The differential diagnosis can be considered in several categories of disorders including degenerative, hereditary, infectious and inflammatory diseases. These disorders would include: pigmented paravenous chorioretinal atrophy, retinitis pigmentosa, gyrate atrophy, serpiginious choroidopathy, angioid streaks, sarcoidosis, syphilis, acute retinal necrosis, cytomegalovirus retinitis, tuberculous, choroiditis, and toxoplasmosis.
This case represents an example of pigmented paravenous chorioretinal atrophy (PPCA). PPCA was first described in 1937 in a 47 year old man with alopecia areata whose fundus was incidentally noted to have the increased pigmentation along peripheral veins associated with chorioretinal atrophy.1 The appearance was termed retinochoroiditis radiata. The patient had a positive reaction to tuberculin and it was postulated that the fundus appearance was a consequence of tuberculous periphlebitis.
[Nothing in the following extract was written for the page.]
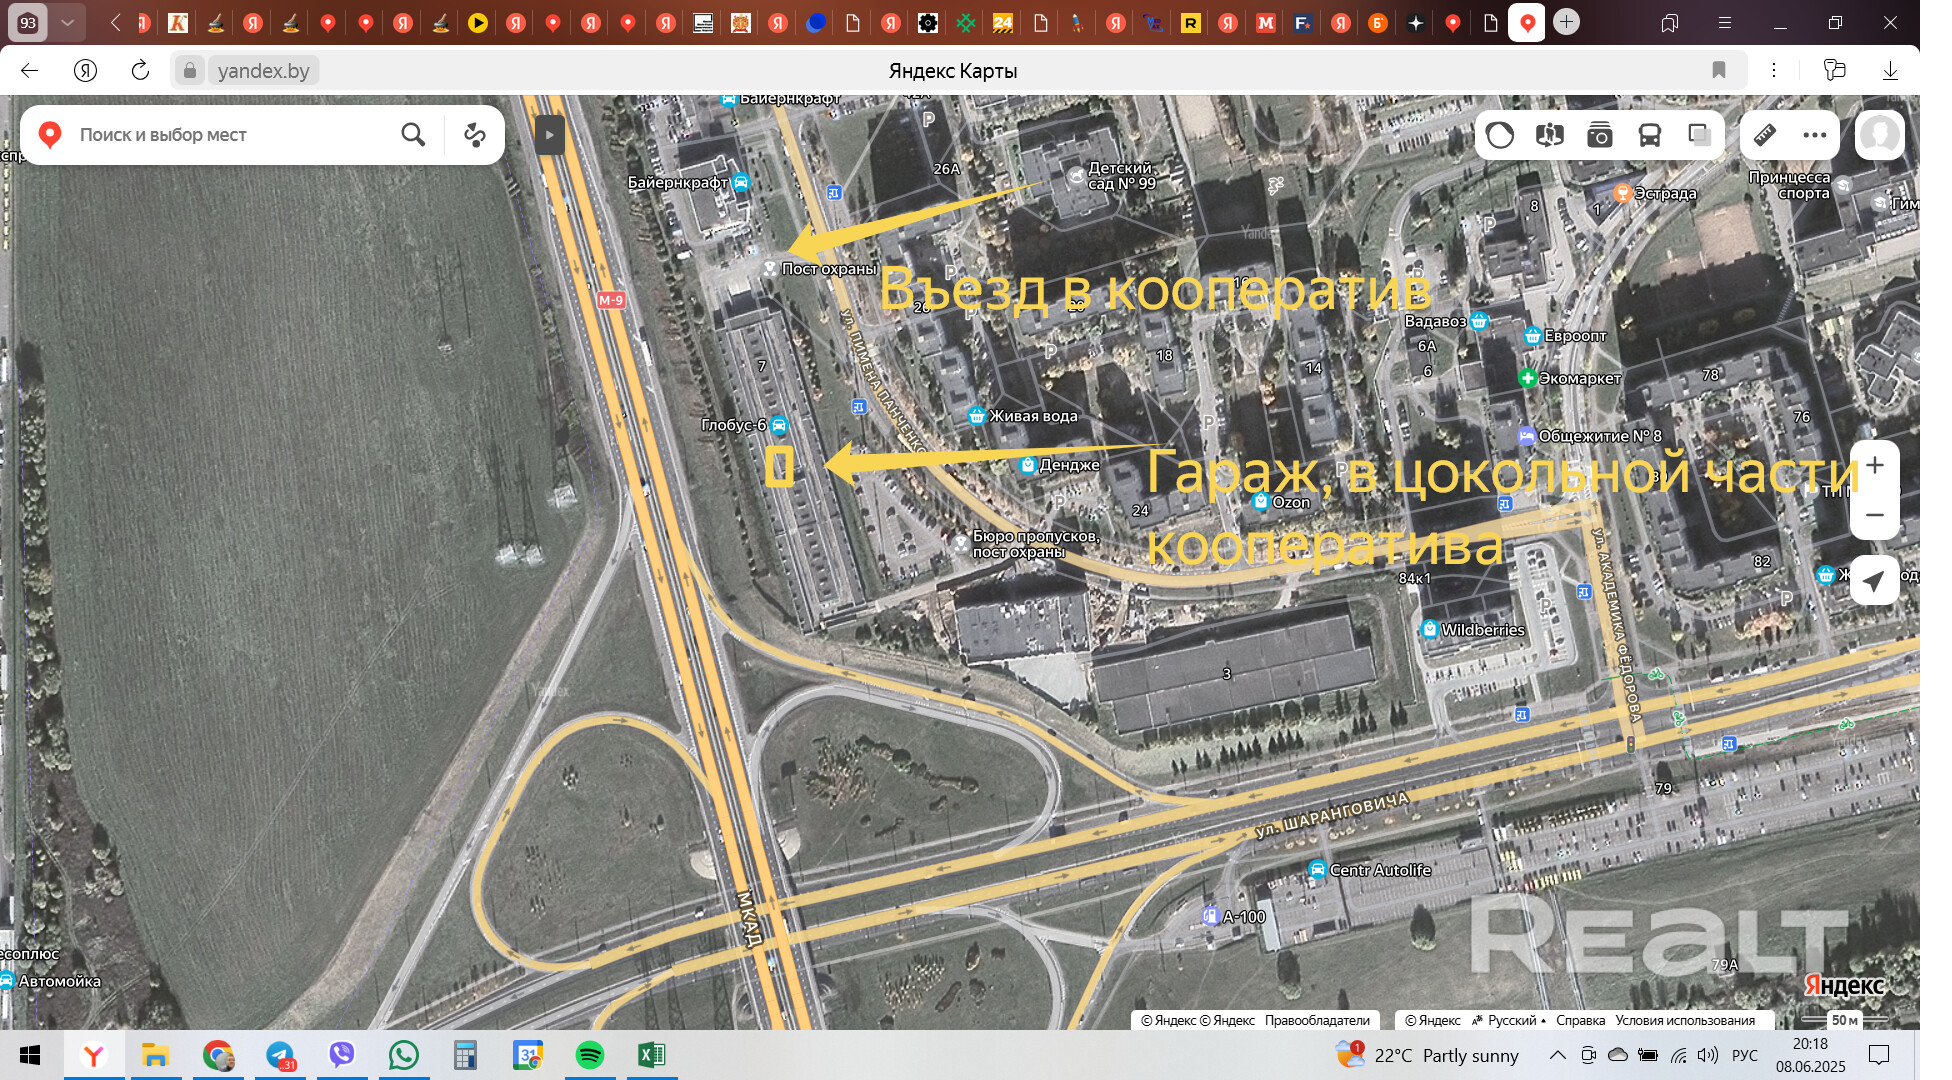The width and height of the screenshot is (1952, 1080).
Task: Open 'Условия использования' link
Action: pyautogui.click(x=1685, y=1020)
In 1948, syphilis was postulated as a cause.2 The current term for this entity was first applied in 1962 by Franceschetti.3 There have been approximately one-hundred cases reported with a preponderance of male involvement (90 percent), and less than 10 percent involving the macula.4 The disease has variably been described as a congenital process, a primary degeneration, or a consequence of prior inflammation. There are several reports with familial involvement and a recent report of a family with dominant inheritance and a mutation in the crumbs 1 homologue (CRB1) gene.5 CRB1 mutations have also been associated with certain forms of retinitis pigmentosa and Leber congenital amaurosis. The majority of patients are asymptomatic though some have focal visual field defects corresponding to the areas of involvement and some have abnormal ERG findings.6 The heterogeneity of described cases and variable associations may indicate that the typical fundus picture of PPCA is a final common pathway of several disorders.
In our case, the patient’s nerves were pink and sharp without waxy pallor, his vessels were of normal caliber, and his 30-2 Humphrey visual fields were normal. These findings made a diagnosis of retinitis pigmentosa unlikely. He had no vitreous cell and no evidence of active inflammation or vasculitis, making an infectious process such as ARN or TB less likely. The absence of inflammation also decreased the probability that an inflammatory process like sarcoidosis was the cause.
Our patient presented because of decreased vision and floaters due to an acute posterior vitreous detachment. The finding of pigmented paravenous chorioretinal atrophy was incidental. The traction seen along the vessels with pigmentary changes had not been previously reported to be a feature of PPCA and we will continue to monitor for further evolution of the natural history of this entity.